I am writing these words from the world capital of rape. I’m not the one who named it that way, but Margot Wallström, Special Rapporteur of the United Nations, with regard to violence against women. So you understand, I am in the Democratic Republic of Congo, a country where women face the cruelest and most brutal violence in the world.
I work in this country with an organisation that works to ensure women’s rights are respected. And as the good feminists we claim to be, we are not sitting in our homes, over a cup of tea feeling sorry for ourselves. We take our lives into our own hands; we ask for more security, more services to help women survivors of violence; and an end to impunity for those who rape, torture and kill women.

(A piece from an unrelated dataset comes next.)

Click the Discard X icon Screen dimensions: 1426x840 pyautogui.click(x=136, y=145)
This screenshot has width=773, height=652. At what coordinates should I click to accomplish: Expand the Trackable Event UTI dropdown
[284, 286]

Since resources are scarce and the country is large (roughly the size of Western Europe as a whole), and there is an important lack of infrastructure, we opted for information and communication technologies to help increase our voices. To give a visual strength to our anger and our determination to change things, along with several millions of supporters around the world, we record the testimonies of victims, but especially those who have survived the events that could bury them alive.
We use also community radio to overcome language barriers and to bypass the media which ask for money to help us.
We will show young women from universities and high schools of the country how to pass trough their exams without sleeping with a lecherous professor : By simply denouncing them using a mobile application and letting organizations specialized in the field to take on the case.
We teach women and girls to speak out about what happens to them, talk about the world they want to live in, far from all fear, any violence, any trauma.
We teach women how to blog, broadcast radio shows, take pictures, document their lives. Only then can we say that the Congo without violence, is what we had created.
Twenty three organisations representing eleven provinces of the DRC responded to the call for application of projects aiming to enhance a strategic use of information and communication technologies to fight violence against women. Four of them, will criss-cross the country to impart their knowledge to women. Bravo.